▶ LISTED RECORDS
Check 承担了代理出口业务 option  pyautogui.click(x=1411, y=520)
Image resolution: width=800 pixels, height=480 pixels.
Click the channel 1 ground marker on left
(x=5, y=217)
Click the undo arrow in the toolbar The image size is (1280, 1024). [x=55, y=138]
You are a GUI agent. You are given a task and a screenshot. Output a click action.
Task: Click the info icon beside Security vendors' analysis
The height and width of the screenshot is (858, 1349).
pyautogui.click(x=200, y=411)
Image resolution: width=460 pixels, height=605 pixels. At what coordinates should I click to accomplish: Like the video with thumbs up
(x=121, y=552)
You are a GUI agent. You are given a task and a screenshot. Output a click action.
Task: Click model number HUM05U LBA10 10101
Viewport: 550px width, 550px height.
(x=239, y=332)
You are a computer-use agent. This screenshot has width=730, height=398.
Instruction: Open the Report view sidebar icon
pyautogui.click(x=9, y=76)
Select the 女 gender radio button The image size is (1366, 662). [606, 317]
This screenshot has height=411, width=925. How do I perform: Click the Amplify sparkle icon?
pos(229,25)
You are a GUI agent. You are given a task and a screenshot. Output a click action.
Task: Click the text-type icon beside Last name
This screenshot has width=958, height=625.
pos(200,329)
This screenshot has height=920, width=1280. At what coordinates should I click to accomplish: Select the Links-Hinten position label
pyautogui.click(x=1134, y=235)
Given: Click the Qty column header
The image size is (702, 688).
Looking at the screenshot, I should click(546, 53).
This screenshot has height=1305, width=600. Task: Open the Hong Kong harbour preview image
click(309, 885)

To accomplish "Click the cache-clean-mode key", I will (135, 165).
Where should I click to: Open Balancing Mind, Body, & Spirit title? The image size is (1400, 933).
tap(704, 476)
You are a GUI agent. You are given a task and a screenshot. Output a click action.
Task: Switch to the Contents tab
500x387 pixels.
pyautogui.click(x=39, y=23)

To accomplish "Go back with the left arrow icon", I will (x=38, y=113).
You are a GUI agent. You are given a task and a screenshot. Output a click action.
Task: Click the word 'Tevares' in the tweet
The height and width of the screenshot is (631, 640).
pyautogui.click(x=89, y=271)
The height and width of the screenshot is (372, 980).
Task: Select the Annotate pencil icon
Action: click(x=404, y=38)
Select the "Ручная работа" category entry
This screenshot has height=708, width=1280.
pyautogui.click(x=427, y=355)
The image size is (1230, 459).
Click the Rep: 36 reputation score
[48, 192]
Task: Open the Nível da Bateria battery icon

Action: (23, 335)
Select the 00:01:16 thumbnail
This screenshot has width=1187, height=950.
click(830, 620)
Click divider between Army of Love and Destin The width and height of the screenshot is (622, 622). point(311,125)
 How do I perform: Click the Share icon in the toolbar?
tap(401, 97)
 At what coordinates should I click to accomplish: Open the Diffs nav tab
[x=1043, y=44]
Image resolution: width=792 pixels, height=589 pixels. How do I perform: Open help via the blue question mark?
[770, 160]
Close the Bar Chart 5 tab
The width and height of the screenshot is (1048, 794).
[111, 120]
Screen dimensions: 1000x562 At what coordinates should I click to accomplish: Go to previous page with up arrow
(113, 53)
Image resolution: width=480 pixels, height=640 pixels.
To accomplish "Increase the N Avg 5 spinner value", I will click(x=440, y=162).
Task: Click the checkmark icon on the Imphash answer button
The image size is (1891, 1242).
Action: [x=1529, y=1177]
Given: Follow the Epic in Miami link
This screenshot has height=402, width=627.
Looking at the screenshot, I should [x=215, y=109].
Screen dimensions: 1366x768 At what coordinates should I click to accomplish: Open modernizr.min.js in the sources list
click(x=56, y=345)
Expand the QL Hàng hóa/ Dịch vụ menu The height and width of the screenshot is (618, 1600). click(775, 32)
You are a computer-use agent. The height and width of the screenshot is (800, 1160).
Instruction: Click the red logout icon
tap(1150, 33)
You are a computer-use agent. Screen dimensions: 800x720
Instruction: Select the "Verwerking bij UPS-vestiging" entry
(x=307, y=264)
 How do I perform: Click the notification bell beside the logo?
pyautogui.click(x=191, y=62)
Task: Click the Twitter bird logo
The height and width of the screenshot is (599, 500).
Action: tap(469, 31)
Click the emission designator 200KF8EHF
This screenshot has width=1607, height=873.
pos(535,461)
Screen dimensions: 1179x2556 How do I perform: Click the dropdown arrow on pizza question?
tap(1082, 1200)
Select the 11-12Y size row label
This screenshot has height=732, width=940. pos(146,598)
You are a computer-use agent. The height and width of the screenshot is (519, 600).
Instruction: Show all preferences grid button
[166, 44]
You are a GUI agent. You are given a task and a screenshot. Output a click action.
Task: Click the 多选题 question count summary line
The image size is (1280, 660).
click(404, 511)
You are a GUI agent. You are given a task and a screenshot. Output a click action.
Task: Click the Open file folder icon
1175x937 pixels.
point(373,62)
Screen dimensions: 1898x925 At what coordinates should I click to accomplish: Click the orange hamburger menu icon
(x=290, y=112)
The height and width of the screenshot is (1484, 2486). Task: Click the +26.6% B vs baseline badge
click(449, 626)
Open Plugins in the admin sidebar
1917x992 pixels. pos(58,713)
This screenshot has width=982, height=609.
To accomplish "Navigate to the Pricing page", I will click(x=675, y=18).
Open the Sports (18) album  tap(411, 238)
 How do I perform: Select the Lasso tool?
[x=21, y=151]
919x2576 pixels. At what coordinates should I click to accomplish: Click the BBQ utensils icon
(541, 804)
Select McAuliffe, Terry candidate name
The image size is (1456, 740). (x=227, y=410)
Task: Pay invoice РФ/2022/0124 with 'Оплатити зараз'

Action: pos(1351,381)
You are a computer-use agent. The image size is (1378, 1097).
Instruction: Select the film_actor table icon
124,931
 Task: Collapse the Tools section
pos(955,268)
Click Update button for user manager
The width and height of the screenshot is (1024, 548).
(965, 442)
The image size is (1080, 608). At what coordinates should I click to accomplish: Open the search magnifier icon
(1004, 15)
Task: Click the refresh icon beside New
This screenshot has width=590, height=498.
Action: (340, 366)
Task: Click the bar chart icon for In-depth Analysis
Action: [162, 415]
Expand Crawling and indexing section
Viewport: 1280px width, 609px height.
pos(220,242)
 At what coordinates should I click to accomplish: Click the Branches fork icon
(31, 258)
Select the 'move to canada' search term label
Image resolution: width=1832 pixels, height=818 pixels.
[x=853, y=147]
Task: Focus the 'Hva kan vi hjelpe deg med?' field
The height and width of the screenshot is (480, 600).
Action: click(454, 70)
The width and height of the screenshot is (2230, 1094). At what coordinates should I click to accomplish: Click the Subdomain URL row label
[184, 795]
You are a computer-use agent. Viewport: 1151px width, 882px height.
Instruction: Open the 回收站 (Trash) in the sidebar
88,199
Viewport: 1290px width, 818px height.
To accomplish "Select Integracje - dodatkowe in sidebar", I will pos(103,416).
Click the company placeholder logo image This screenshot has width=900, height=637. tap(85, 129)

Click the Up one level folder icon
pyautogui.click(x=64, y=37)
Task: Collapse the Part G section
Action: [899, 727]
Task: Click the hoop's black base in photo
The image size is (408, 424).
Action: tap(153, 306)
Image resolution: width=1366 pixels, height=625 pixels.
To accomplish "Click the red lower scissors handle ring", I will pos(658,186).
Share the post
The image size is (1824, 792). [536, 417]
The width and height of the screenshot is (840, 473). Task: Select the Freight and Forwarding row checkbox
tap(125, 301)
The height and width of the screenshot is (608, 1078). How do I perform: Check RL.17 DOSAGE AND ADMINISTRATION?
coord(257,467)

▶ PROBLEM TO WORK ON
Filter the listing above so that only lines holding the word "will" remain, and report those lines.

▶ TASK ANSWER
To accomplish "Click the cache-clean-mode key", I will (135, 165).
To accomplish "Go back with the left arrow icon", I will (x=38, y=113).
To accomplish "Increase the N Avg 5 spinner value", I will click(x=440, y=162).
To accomplish "Navigate to the Pricing page", I will click(x=675, y=18).
To accomplish "Select Integracje - dodatkowe in sidebar", I will pos(103,416).
To accomplish "Click the red lower scissors handle ring", I will pos(658,186).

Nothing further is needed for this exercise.